Crímenes y jardines habla de una serie de asesinatos cometidos alrededor de una pequeña secta, apenas casi un grupo de amigos, dedicados a los jardines, pero no a cultivarlos sino a pensar sobre ellos. Como dice la esposa de la primera víctima de la serie de asesinatos, un anticuario ahogado en la fuente del ruinoso jardín de su casa: “A mi marido le interesan los jardines mentales, no los de verdad. Es incapaz de regar un malvón”. Las discusiones del grupo giran alrededor de dos extremos, según resume otro de sus integrantes. Por un lado, “el jardín como representación de lo salvaje, del mundo anterior a la civilización, a la cultura”. Y por el otro, “como un orden ideal donde se destaca el ingenio humano, el diseño”. Ante semejante dicotomía, las novelas de De Santis formarían parte inequívoca del diseño, la civilización y la cultura. Y, sin embargo, para poder existir deben refugiarse en sus anacronismos, porque una sobredosis de “civilización” y “cultura” las haría desaparecer en el aire, como vampiros ante la luz del sol.
La paradoja vital de la saga protagonizada por Salvatrio es que, a pesar de que sus enigmas –y su resolución matemática– son los que justifican su existencia, una novela como Crímenes y jardines cobra vida sólo a partir de lo que subsiste más allá de su mecanismo implacable.

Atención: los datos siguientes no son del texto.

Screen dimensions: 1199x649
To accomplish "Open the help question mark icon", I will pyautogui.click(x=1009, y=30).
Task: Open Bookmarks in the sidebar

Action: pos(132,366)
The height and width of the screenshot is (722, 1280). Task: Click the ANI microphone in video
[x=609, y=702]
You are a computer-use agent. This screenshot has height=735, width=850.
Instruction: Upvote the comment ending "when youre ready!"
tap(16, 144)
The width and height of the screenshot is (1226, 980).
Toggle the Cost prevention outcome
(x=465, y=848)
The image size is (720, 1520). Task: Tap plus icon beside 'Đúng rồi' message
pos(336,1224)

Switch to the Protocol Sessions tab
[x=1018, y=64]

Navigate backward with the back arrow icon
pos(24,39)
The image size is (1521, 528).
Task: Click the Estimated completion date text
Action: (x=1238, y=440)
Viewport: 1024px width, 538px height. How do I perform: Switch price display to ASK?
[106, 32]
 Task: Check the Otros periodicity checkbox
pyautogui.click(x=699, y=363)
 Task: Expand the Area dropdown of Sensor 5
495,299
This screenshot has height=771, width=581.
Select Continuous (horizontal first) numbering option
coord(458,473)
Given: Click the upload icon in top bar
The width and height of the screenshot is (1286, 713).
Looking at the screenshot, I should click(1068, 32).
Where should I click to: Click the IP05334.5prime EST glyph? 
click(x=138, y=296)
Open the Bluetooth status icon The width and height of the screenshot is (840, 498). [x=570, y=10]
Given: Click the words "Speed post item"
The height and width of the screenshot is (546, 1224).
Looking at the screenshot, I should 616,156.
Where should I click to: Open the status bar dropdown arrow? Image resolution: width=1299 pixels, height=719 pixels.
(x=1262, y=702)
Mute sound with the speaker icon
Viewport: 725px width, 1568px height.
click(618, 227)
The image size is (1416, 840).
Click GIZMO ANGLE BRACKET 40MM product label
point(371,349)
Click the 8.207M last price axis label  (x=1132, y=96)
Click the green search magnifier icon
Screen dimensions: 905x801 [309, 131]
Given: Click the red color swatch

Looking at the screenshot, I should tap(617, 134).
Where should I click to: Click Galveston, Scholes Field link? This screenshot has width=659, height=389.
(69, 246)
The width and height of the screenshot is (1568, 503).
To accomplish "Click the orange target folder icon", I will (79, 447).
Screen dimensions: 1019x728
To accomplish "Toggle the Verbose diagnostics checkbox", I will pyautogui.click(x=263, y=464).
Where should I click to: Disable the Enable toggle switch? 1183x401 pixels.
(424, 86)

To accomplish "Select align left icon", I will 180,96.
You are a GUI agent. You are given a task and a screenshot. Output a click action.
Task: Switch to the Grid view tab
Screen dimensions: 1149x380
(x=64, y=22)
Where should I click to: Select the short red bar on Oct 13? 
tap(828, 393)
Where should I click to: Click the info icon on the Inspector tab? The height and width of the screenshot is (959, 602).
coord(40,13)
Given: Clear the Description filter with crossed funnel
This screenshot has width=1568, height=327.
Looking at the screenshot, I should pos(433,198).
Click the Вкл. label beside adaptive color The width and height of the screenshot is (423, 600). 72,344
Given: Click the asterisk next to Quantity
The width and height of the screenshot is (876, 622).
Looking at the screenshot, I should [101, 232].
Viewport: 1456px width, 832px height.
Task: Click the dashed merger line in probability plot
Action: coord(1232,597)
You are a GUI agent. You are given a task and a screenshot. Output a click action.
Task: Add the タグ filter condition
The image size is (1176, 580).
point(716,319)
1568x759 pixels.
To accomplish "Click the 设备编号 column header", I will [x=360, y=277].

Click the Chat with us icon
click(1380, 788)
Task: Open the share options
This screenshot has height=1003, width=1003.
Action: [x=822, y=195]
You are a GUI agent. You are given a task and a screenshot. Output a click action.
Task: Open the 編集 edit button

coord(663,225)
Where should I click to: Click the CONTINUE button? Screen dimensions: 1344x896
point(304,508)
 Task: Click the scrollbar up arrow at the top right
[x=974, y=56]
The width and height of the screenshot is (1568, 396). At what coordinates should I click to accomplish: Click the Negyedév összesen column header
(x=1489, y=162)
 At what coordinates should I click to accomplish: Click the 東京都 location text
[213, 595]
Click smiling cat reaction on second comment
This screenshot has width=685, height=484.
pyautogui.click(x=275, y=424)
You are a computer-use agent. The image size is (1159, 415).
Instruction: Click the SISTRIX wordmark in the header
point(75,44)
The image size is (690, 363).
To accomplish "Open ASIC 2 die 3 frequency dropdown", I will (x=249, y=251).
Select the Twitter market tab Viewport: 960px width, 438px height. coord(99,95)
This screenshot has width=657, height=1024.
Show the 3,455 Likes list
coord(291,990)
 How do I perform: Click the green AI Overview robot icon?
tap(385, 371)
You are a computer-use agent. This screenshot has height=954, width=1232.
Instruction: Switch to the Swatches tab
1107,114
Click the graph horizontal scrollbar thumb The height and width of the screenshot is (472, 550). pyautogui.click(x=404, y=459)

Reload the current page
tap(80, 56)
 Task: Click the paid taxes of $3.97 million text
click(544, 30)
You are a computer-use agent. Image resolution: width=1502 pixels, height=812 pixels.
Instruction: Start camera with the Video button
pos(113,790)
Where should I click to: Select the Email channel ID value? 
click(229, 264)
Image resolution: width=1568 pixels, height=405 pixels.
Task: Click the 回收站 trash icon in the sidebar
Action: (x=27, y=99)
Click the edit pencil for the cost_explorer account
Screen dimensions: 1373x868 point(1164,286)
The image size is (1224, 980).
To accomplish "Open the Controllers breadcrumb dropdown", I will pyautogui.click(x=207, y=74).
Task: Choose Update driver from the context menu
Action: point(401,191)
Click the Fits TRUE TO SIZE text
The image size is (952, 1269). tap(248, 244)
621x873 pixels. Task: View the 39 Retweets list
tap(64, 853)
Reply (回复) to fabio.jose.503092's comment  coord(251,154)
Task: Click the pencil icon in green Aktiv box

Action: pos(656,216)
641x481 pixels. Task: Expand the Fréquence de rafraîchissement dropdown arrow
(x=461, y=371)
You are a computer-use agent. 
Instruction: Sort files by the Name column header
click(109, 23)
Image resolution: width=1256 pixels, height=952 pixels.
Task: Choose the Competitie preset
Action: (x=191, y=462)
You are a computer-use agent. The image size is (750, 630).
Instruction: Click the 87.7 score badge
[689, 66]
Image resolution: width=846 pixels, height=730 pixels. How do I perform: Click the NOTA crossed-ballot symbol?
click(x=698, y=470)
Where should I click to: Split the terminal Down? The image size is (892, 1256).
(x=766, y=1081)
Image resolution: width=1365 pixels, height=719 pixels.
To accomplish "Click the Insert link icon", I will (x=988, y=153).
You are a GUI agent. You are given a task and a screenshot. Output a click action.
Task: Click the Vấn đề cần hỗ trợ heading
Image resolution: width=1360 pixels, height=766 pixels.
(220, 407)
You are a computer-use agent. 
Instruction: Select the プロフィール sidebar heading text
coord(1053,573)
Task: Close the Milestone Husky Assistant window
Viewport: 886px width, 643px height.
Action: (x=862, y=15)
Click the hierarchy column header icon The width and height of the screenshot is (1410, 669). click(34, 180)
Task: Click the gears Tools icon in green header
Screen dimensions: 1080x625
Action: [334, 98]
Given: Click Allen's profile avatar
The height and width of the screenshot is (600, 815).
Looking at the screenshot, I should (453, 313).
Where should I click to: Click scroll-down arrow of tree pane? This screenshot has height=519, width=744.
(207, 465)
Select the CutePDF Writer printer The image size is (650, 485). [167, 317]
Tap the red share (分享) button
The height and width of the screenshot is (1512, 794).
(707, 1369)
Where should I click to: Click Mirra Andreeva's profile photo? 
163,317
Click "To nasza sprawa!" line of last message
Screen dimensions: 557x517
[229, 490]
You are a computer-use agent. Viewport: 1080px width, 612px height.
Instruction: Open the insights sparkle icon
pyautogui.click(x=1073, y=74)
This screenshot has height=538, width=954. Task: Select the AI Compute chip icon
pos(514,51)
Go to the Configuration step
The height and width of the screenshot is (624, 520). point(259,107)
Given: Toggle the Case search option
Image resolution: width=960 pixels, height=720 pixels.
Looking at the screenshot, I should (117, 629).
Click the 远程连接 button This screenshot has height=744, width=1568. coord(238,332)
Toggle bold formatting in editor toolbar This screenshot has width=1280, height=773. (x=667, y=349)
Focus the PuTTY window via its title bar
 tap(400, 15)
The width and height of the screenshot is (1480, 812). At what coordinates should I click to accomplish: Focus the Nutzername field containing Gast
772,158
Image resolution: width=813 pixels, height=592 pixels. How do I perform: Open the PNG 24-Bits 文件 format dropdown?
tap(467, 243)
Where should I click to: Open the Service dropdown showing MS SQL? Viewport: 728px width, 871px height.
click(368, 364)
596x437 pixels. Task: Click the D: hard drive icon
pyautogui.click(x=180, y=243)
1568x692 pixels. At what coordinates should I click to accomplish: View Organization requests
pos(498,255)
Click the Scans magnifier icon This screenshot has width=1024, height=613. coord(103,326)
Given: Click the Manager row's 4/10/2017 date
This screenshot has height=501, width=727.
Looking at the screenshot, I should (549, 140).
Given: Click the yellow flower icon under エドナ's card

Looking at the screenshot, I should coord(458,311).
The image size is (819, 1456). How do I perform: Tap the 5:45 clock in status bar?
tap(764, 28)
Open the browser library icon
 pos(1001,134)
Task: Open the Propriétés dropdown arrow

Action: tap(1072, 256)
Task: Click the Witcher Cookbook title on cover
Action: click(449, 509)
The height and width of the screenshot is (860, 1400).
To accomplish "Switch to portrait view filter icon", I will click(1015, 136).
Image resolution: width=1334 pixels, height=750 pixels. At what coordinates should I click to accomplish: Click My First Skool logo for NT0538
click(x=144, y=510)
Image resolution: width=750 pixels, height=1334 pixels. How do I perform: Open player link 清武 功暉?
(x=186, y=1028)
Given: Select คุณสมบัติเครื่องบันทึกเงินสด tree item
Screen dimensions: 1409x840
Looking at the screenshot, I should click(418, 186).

Como la subtrama del Hotel de los Suicidas, cada pequeño detalle de la relación que lo une a la viuda Craig, o la sorpresiva reaparición de Greta, un indispensable interés romántico de Salvatrio, rescatada de El enigma de París. También el inesperado descubrimiento de Juan Troy, alumno olvidado de la academia de Craig, o los avatares de la vida poética y periodística de Jerónimo Seguí, el cliente inicial de Salvatrio. Ninguno de ellos –hay más: el editor Saturno Valadés, el taquígrafo Solanet, y siguen las firmas– necesita de un capítulo propio sino que se entrecruzan hábilmente. Tanto que el cameo estelar de la novela, el encuentro de su protagonista con Carlos Thays --el diseñador de los espacios verdes de la ciudad-- en su hogar en el Botánico, resulta menor al lado de un admirable desfile de personajes protagónicos y secundarios que se disfrutan antes y después de la trama de una novela dinámica y melancólica, jardín al fin y no sólo paseo, un lugar donde perderse. Pero sólo para, inevitablemente, terminar encontrando la salida.